Making my local LLM voice assistant faster and more scalable with RAG

geniium · on June 15, 2024

I was having a look at the model mentioned, specifcially `casperhansen/llama-3-70b-instruct-awq`.

When checking this model, I found out [1] it's based on llama-2 ?

``` Expand Llama 3 70B Instruct AWQ Parameters and Internals LLM Name Llama 3 70B Instruct AWQ Repository Open on Base Model(s) Llama 2 70B Instruct quantumaikr/llama-2-70B-instruct Model Size 70b ```

I added a question [2] on Hugging Face to learn more about this.

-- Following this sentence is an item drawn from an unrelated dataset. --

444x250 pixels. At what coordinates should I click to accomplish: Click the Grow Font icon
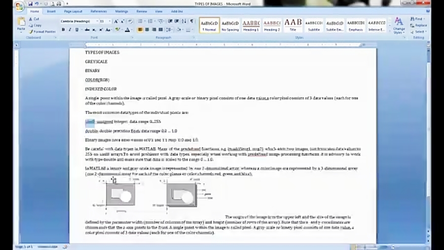pos(116,21)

Anyone could explain to me what this means? Does it mean that it has been trained on the version 2 and wrongly named version 3? Or is it something that is not well intended?

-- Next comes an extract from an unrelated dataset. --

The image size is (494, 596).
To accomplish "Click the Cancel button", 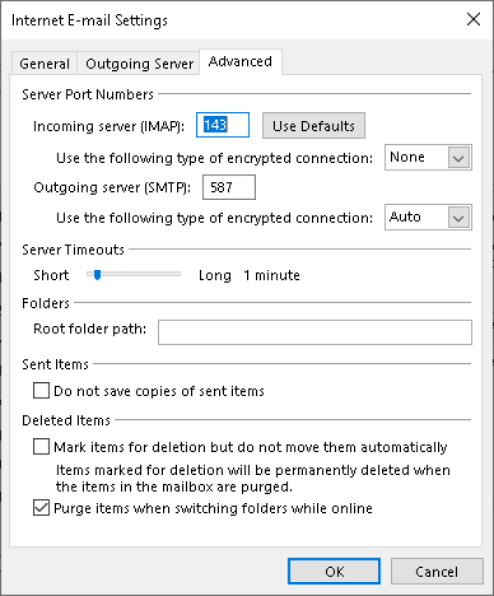I will 436,571.
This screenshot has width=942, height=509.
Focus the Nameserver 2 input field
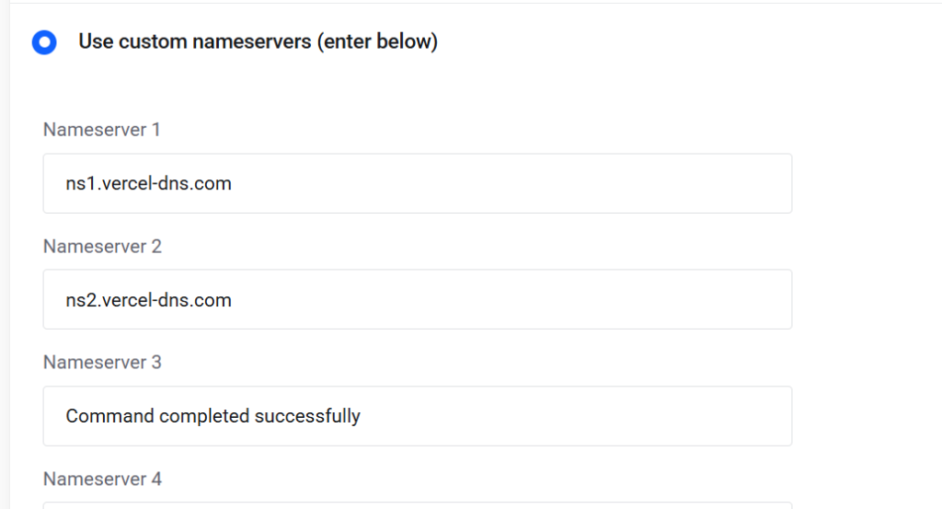417,300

[1] https://llm.extractum.io/model/casperhansen%2Fllama-3-70b-in...

[2] https://huggingface.co/casperhansen/llama-3-70b-instruct-awq...

qeternity · on June 15, 2024

I don't know this site that you're citing there but it's clearly wrong.

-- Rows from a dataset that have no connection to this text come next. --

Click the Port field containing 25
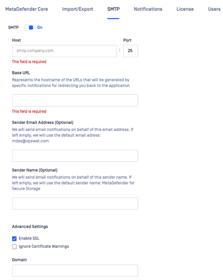This screenshot has width=223, height=280. pyautogui.click(x=130, y=51)
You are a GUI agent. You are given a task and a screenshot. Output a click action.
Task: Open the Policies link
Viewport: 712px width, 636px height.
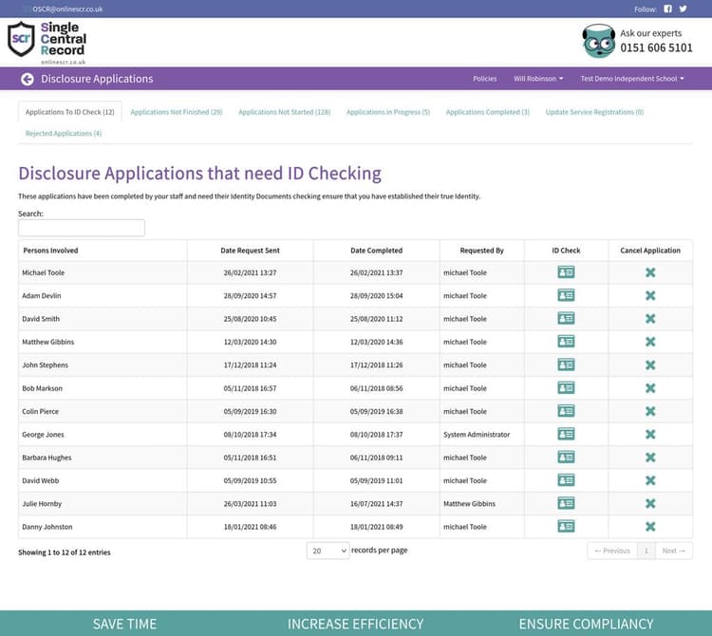tap(484, 79)
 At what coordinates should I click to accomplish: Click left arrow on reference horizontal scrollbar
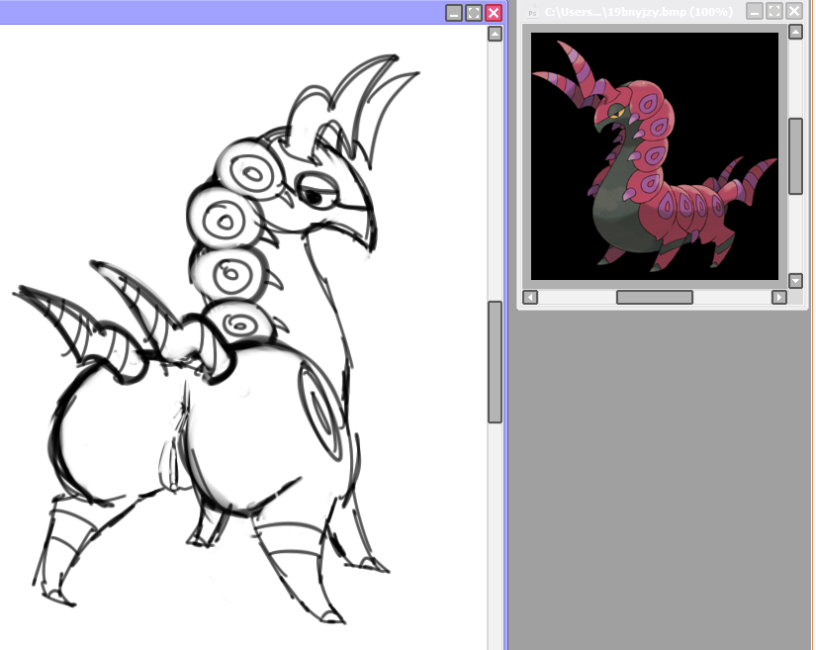pos(530,297)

Go look at the model config, you can clearly see it's Llama 3.

pw378 · on June 15, 2024

That lag between query and response ruins it for me.

ec109685 · on June 15, 2024

“Excellent query good sir! <said slowly enough to let the LLM catch up>…”

And more seriously, it seems like the LLM could be used to precreate lots of filler prefixes that correspond to the rag’d document that are being sent to the model.

While it wouldn’t work if you’re GPU’d bound, multiple prompts could be run in parallel with different pieces of context and then have the model chose the most appropriate response (which could be done in parallel too).

lettergram · on June 15, 2024

For me, it was the cuts between each call haha

throwthrowuknow · on June 15, 2024

If there are many common services for which you can precompute the embeddings then with a little record keeping and analysis you could figure out some likely questions or requests and pregenerate the responses. That way you could just use similarity search on the question or command you say and skip using the LLM. It would be interesting to try using the LLM to predict some of these based on information available ahead of time like calendar events, weather, recent prompt history, recently played media, today’s headlines, recent browser history, etc. It’d be your own recommendation algorithm.

JohnTheNerd · on June 15, 2024

that's a great idea! I've been looking into that (I'm merely logging all prompts in a JSON file for now, so that I can analyze them later).

skipping the LLM would be tough because there are so many devices in my house, not to mention it would take away from the personality of the assistant.

however, a recommendation algorithm would actually work great since i could augment the LLM prompt with it regardless of the prompt.

Jedd · on June 15, 2024

The previous story:

https://news.ycombinator.com/item?id=38985152 ( 187 comments , 2024-01-13 )

jijji · on June 15, 2024

I love how The llm responds back to you in a sarcastic, patronising, condescending, uninterested tone...

smusamashah · on June 15, 2024

These responses are mimicking voice and tone of the GLaDOS robot from the game Portal.

elevatedastalt · on June 15, 2024

Cringe conversation. Why can't AIs just do stuff that you ask them to do without pretending to be human?

zx8080 · on June 15, 2024

Then how is it different from Excel/Word and shell/python scripts?

exe34 · on June 15, 2024

it's much slower, gets things wrong, and insists on things that ain't so.

WalterSear · on June 15, 2024

If it isn't, we have bigger problems.

colechristensen · on June 15, 2024

Because they’re trained to.

I hate the introduction to the response. That’s not even trying to be human, i don’t know something more like a deranged patronizing butler.

viraptor · on June 15, 2024

Llama3 is very keen to be nice. I kind of wonder if that's due to better results on the chatbot arena (probably not, just a conspiracy theory I like). But with enough context available, you can definitely tweak the response in many ways. Give an example or two, tell it to be an emotionally detached HAL, you'll get what you want.